Par exemple, le commissaire à la sécurité publique de la réserve de Kahnawake, sur la Rive-Sud de Montréal, Lloyd Phillips, a annoncé la « fermeture de tous les magasins et les usines de cigarettes », pour réduire les risques de propagation de la COVID-19, écrivait le site internet Iori:wase, site de nouvelles de la communauté, le 21 mars dernier. Les magasins seraient toutefois rouverts depuis quelques jours.

« Depuis que les réserves sont rouvertes, on remarque une diminution des ventes de cigarettes légales. Les gens ont visiblement recommencé à acheter des cigarettes illégales », a appris M. Lacasse auprès de ses membres.

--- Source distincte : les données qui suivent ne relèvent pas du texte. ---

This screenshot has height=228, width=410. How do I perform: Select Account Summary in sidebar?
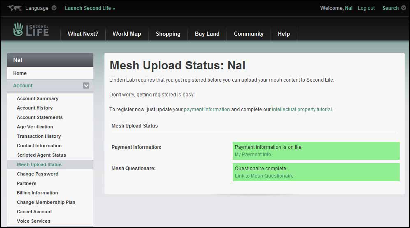coord(37,98)
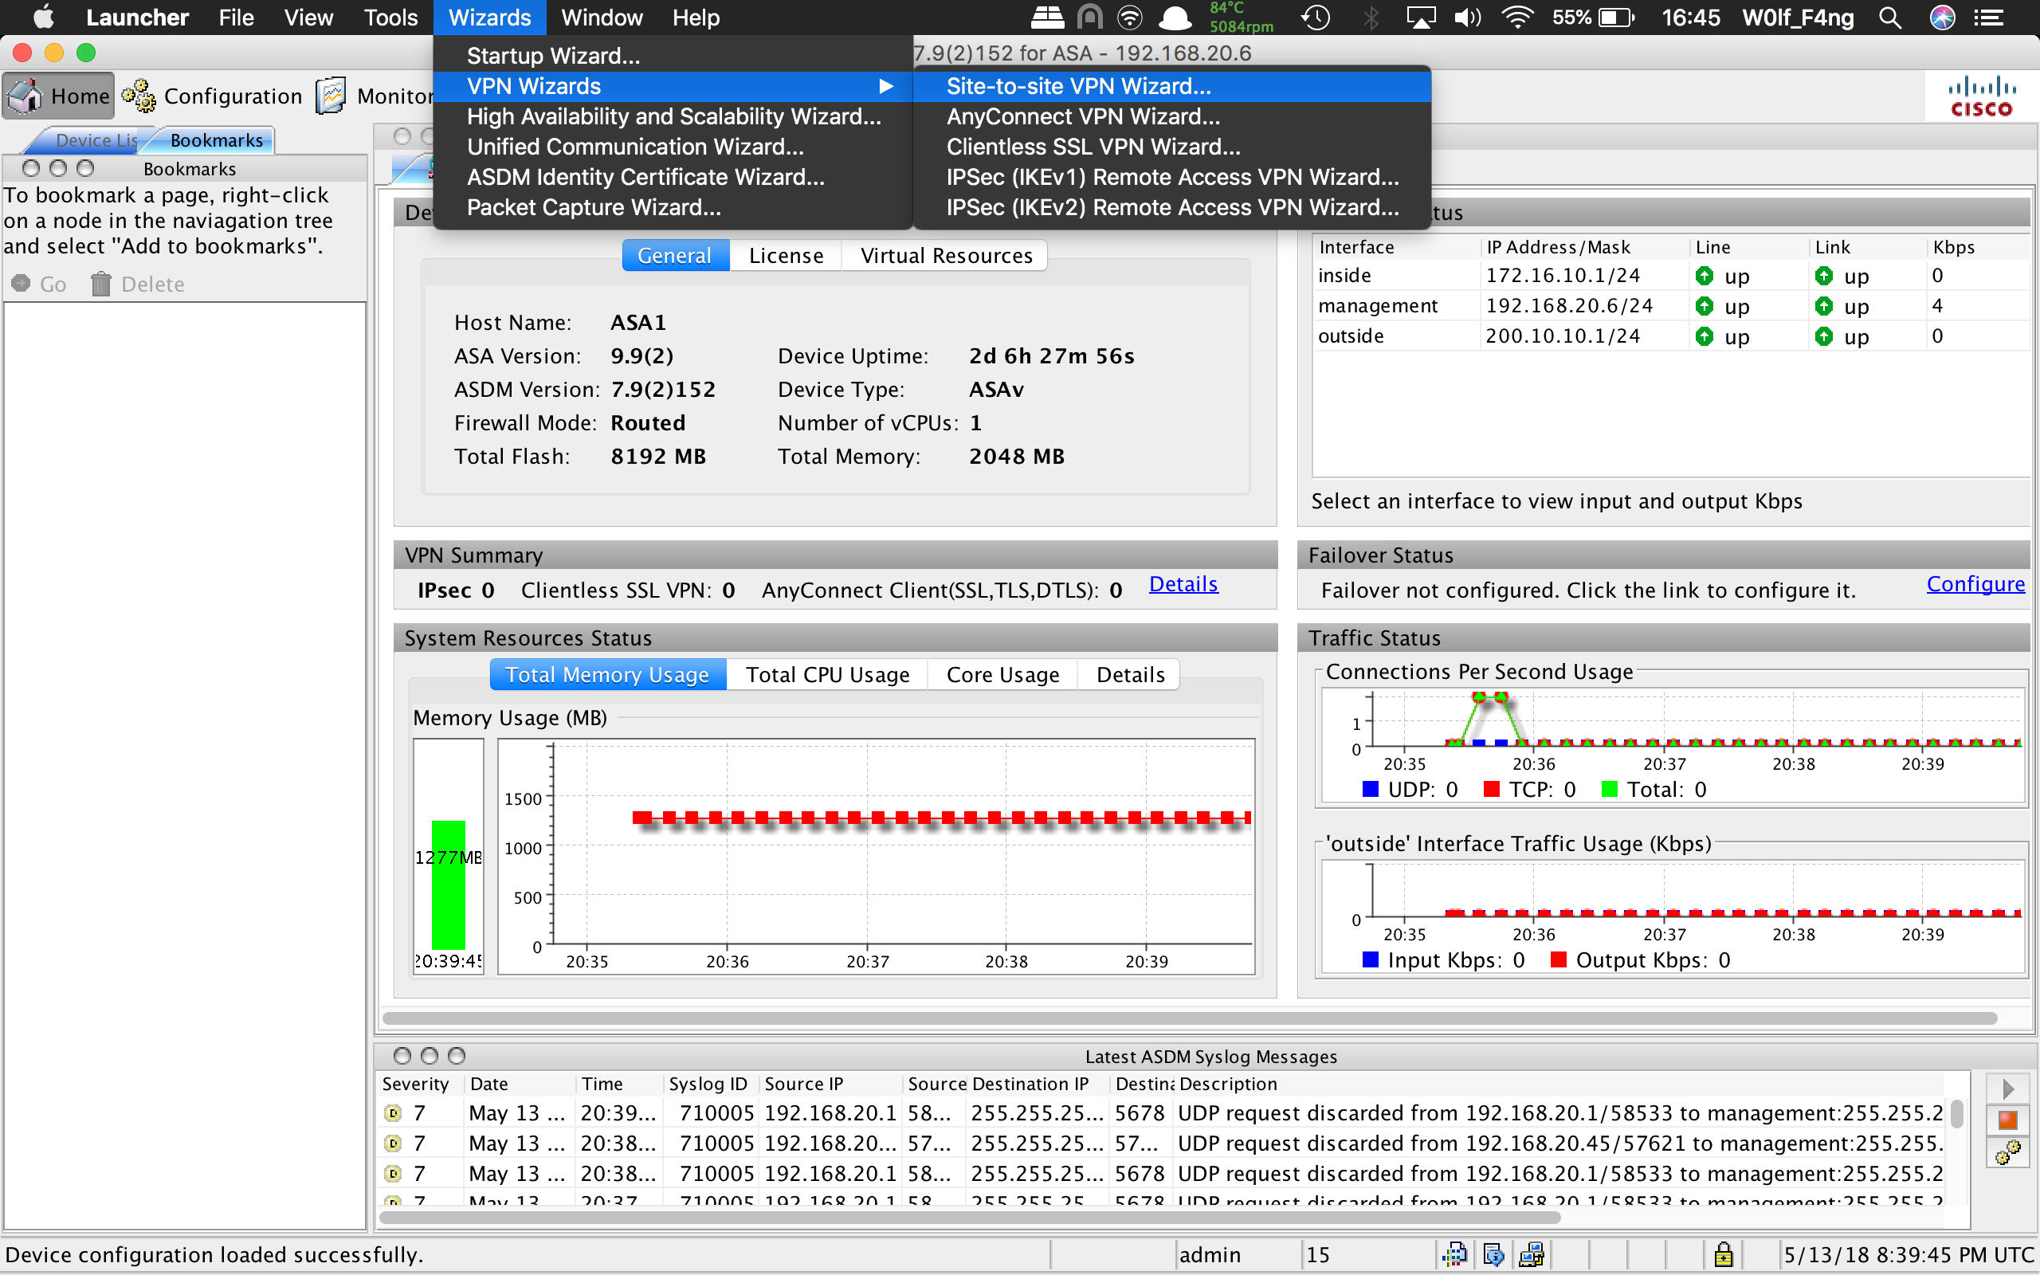Open the Configuration gears icon
Viewport: 2040px width, 1275px height.
click(x=138, y=96)
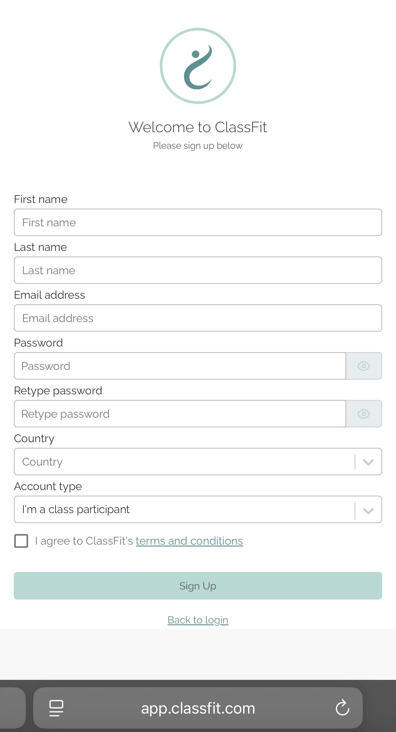
Task: Focus the Password input field
Action: pyautogui.click(x=180, y=366)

Une tendance également remarquée chez Couche-Tard. « Depuis le retour des ventes illicites, nous voyons un déclin qui annonce probablement un retour à la normale dans les prochaines semaines », explique Mme Myre Leroux.

Des pertes de 2 milliards de dollars

Des ventes de cigarettes légales en hausse de 10 à 15 % depuis le début de la pandémie ? C’est justement la proportion qu’occuperait la contrebande dans le marché du tabac au Québec, selon les autorités. Mais Michel Gadbois croit qu’elle est plus importante encore.

Citant un rapport de la Gendarmerie royale du Canada, M. Gagnon affirme qu’il y aurait 50 usines de fabrication de cigarettes illégales au Canada, 300 cabanes de vente de cigarettes illégales dans les réserves du Québec et de l’Ontario et 175 groupes criminels qui seraient impliqués dans la contrebande au pays.

Citant des études, il ajoute que les gouvernements du Canada et des provinces perdent 2 milliards de dollars en taxes non perçues annuellement, dont 125 à 150 millions au Québec.

« Le gouvernement [fédéral] a dû remarquer depuis mars dernier qu’il avait dû faire de bons revenus en taxes. Il aura alors une idée parfaite de la contrebande », affirme Michel Gadbois.

« Les gouvernements doivent s’attaquer à la contrebande ; ils perdent des revenus et nous des ventes », poursuit Stéphane Lacasse, de l’Association des détaillants en alimentation.

Une politique fiscale « prudente », des investissements dans des équipes policières comme Accès Tabac – financée par le gouvernement et spécialisée dans la lutte contre la contrebande de tabac – et la création d’une table de concertation Ottawa-Ontario-Québec sont des solutions proposées par M. Gagnon pour s’attaquer à la vente de cigarettes illégales.

M. Gadbois déplore également que le paquet neutre facilite la tâche des contrebandiers tout en leur permettant d’épargner de l’argent.

La police frappe

Jeudi, la Police provinciale de l’Ontario (OPP) a annoncé avoir démantelé un réseau de trafiquants de cigarettes illégales et de marijuana, arrêté 16 personnes et saisi 11 millions de cigarettes, 1700 lb de cannabis, trois armes de poing et une certaine quantité de cocaïne et de fentanyl.

L’organisation criminelle visée opérait en partie sur le territoire de la réserve des Six Nations en Ontario, mais n’aurait rien eu à voir avec la communauté, selon le surintendant Bryan MacKillop de l’OPP.

Le réseau aurait eu des ramifications au Québec et une perquisition a eu lieu dans une entreprise de Montréal le 1er juin dernier. L’enquête se poursuit.

Selon le surintendant MacKillop, la COVID-19 a eu une influence inégale sur la contrebande de cigarettes en Ontario, selon les secteurs, mais il ne peut dire si celle-ci a augmenté ou diminué depuis le début de la pandémie.

« Cette opération démontre clairement que la contrebande est un problème sérieux en Ontario et qu’elle finance le crime organisé. Le gouvernement ontarien doit agir maintenant pour endiguer cette activité illégale, arrêter les criminels et remettre cet argent dans le Trésor public », a déclaré Ron Bell, de la Coalition nationale contre le tabac de contrebande.